Calling someone a fag, breeder, whatever, is just that: name calling.  "Sticks and stones" and all that.  Advocating sending people off into slavery, well, that's a bit different, but apparently ok according to that one blog.  And people can hate based on any discriminatory reason.  After all, do we believe in freedom of expression or not?

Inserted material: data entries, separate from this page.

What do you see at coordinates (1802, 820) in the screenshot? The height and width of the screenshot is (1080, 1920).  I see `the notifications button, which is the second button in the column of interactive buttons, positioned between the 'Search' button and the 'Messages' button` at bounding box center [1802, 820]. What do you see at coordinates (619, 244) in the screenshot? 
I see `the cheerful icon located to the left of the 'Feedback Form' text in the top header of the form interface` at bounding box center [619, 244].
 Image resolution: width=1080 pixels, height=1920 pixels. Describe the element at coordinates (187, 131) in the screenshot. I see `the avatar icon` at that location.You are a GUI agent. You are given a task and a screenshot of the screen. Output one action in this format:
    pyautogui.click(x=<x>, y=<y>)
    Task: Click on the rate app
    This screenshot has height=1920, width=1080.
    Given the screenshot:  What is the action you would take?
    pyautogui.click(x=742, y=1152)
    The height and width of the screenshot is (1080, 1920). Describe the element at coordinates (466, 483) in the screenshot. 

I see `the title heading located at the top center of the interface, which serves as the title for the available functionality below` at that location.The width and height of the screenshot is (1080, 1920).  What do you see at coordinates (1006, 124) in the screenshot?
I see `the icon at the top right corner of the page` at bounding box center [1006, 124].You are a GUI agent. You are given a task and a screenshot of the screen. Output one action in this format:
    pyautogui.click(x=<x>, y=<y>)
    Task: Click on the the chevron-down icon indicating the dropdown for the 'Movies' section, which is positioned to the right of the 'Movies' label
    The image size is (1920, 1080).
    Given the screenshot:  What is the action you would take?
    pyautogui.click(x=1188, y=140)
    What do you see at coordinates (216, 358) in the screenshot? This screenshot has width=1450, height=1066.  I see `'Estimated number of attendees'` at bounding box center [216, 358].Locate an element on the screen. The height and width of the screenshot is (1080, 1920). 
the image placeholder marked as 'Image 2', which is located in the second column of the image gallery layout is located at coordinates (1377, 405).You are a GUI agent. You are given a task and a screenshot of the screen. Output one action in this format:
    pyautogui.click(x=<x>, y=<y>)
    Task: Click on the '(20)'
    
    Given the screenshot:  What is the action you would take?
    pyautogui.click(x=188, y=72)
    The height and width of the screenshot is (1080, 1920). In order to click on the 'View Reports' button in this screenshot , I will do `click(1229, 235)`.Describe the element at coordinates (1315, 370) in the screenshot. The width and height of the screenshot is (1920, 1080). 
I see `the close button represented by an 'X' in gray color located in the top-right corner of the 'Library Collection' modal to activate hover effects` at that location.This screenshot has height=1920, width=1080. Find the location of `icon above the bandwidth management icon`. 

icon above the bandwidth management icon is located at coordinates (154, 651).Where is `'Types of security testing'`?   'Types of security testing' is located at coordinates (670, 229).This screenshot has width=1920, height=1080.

Now, saying hateful things is one thing; however, inciting violence etc is another.  For example:

"Blue eyed people should not be allowed to carry walking sticks," is ok to say.  "Blue eyed people carrying walking sticks should be beat with a bigger stick" is another.  A fine line, perhaps, but there it is.  I don't think anyone could 100% accurately describe that line, but I also think that most people would recognise it when they saw it.


----------



## observor 69 (21 Dec 2009)

I live in the Greater Toronto Area and have my WASP comfort zone stretched on a daily bases.
Hell these guys don't even come close.  :christmas happy:


----------



## George Wallace (21 Dec 2009)

Baden  Guy said:
			
		

> I live in the Greater Toronto Area and have my WASP comfort zone stretched on a daily bases.
> Hell these guys don't even come close.  :christmas happy:




 ;D

My spouse feels the same.  She thinks 90% of Ottawa's population is "Gay".


----------



## Journeyman (21 Dec 2009)

I've _heard_ that their dog cross-dresses as a poodle.   :nod:


----------



## DirtyDog (21 Dec 2009)

Technoviking said:
			
		

> But...that photo is just wrong.  SO WRONG.
> 
> 
> I mean....where's the snow?  It's supposed to be Christmas, instead it looks like Thanksgiving!
> ...


Duh....

Global warming....i mean, climate change. :'(


----------



## mariomike (21 Dec 2009)

It's nice scenery. I saw an awkward moment on "Curb Your Enthusiasm" where Larry is surprised to learn that his doctor is gay at the 01:10 mark:
http://www.youtube.com/watch?v=vuTlkBu_ya8


----------



## Jarnhamar (21 Dec 2009)

I'll get upset when these guys join the Canadian Forces Reserves one of them gets a boob job and sex change paid for by the CF. The other gets laser eye surgery. Both issued tacvests and BEWs that sit in their basement. 
They both go over their 12 or 16 class A days a month. A nice 3 year class B falls on their lap in NDHQ then they join the reg force, get posted together with no headache hassle or fighting over moving claims. They n't get a disgrunteled corporal saying 'Oh just show up in Petawawa and the paperwork will be done and waiting for you'  ........ THEN  they don't deploy on a month ex to Wainwright in the cold because they are hockey stars and  needed to win games where they finally print their Christmas cards with DND funds.

Ohhh That'd burn me.

The card looks nice but something about it... Like their missing $2500 over and under shotguns with a Support the NRA! stamp in the corner.


----------



## Kat Stevens (21 Dec 2009)

I just can't tell, which of them is Abercrombie, and which one is Fitch?


----------



## gcclarke (21 Dec 2009)

Flawed Design said:
			
		

> I'll get upset when these guys join the Canadian Forces Reserves one of them gets a boob job and sex change paid for by the CF. The other gets laser eye surgery. Both issued tacvests and BEWs that sit in their basement.
> They both go over their 12 or 16 class A days a month. A nice 3 year class B falls on their lap in NDHQ then they join the reg force, get posted together with no headache hassle or fighting over moving claims. They n't get a disgrunteled corporal saying 'Oh just show up in Petawawa and the paperwork will be done and waiting for you'  ........ THEN  they don't deploy on a month ex to Wainwright in the cold because they are hockey stars and  needed to win games where they finally print their Christmas cards with DND funds.
> 
> Ohhh That'd burn me.
> ...



Ok, I'm rather confused. What, praytell, does that wild scenario have to do with the topic at hand? Or, frankly, any other topic?


----------



## DirtyDog (21 Dec 2009)

gcclarke said:
			
		

> Ok, I'm rather confused. What, praytell, does that wild scenario have to do with the topic at hand? Or, frankly, any other topic?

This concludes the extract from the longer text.